Required actions>
(a) From the passage below on genealogical lists in Scripture, reproduce word for word the part that opens with the words containing "We have seen" and closes with "the numbers geek!".
(b) In the passage below on genealogical lists in Scripture, what did these lists become for the people of Israel each time Moses or Joshua wrote them down?

SUMMARY: Perhaps you think that reading through the seemingly endless lists of names in Scripture is unnecessary. Maybe you think taking the time to utter these names is boring, meaningless, and a colossal waste of your time. But let me ask you this: why do you think God, in his providential oversight of bringing the Bible into existence, saw fit to include so many statistical and genealogical lists? Do you think it was merely for historical purposes? Or were they to build the faith of his people? I would argue for both. Don’t neglect these genealogical praise songs!
We have seen it many times already in reading through the Old Testament: endless lists of meaningless names—at least, meaningless to us. But not meaningless to the people of Israel! Every name is a story—a God-story, to be specific—of God’s provision for his people and punishment for his enemies. And every time Moses or Joshua wrote these lists down, they became a kind of checklist of praise for the people of Israel. You might say that these were praise songs for statisticians. God even loves the numbers geek!
We might be tempted to just skip over these names when we come to them in our Bible reading—at least I am. But I would encourage you not to do that. As an act of worship, read the names out loud. Of course, you won’t know how to pronounce half of them, so just make them up. Remind God of what he did for his people. Of course, God doesn’t need reminding, but in reminding him, you are really reminding yourself that the activity of God is rooted in history—it is real; that God is for his people—he is not an uncaring, distant deity; and that God fulfills his promises, which includes empowering his people to overcome their enemies.

Source data>
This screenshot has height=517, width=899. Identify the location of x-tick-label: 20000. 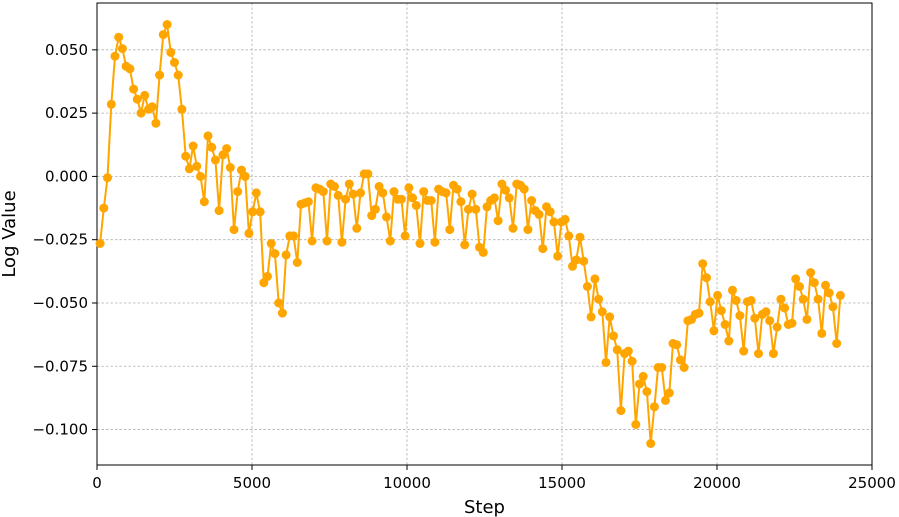
(717, 483).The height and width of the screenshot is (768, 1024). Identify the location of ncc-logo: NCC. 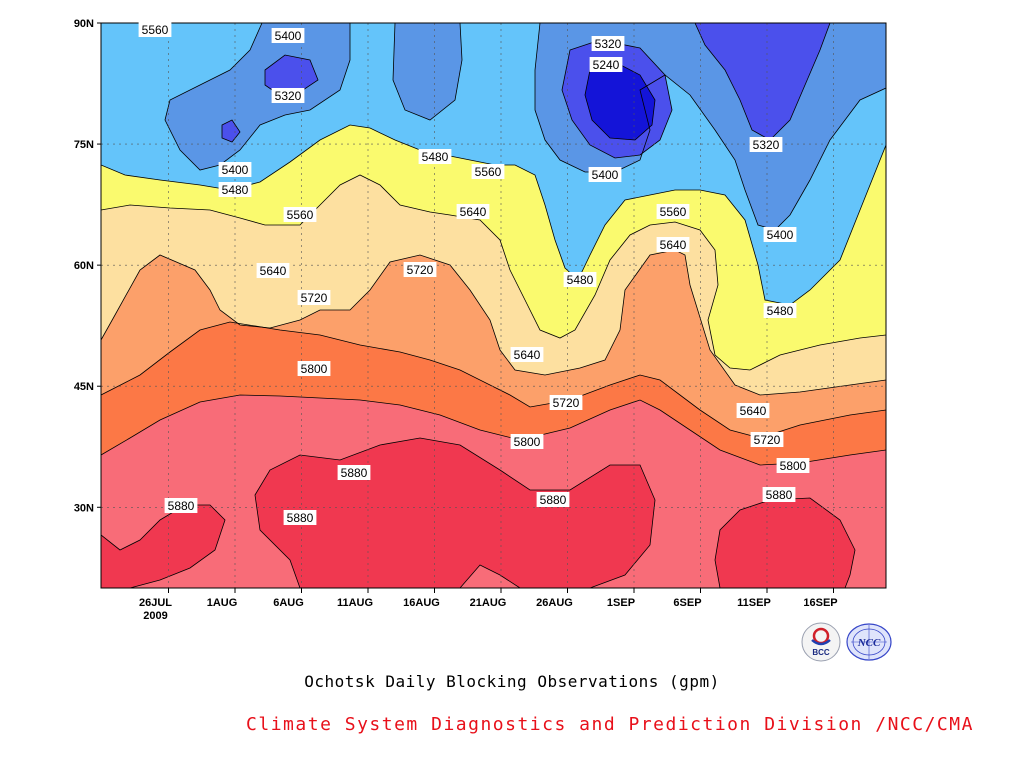
(869, 642).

Exercise solutions>
(a)
We have seen it many times already in reading through the Old Testament: endless lists of meaningless names—at least, meaningless to us. But not meaningless to the people of Israel! Every name is a story—a God-story, to be specific—of God’s provision for his people and punishment for his enemies. And every time Moses or Joshua wrote these lists down, they became a kind of checklist of praise for the people of Israel. You might say that these were praise songs for statisticians. God even loves the numbers geek!

(b) They became a kind of checklist of praise.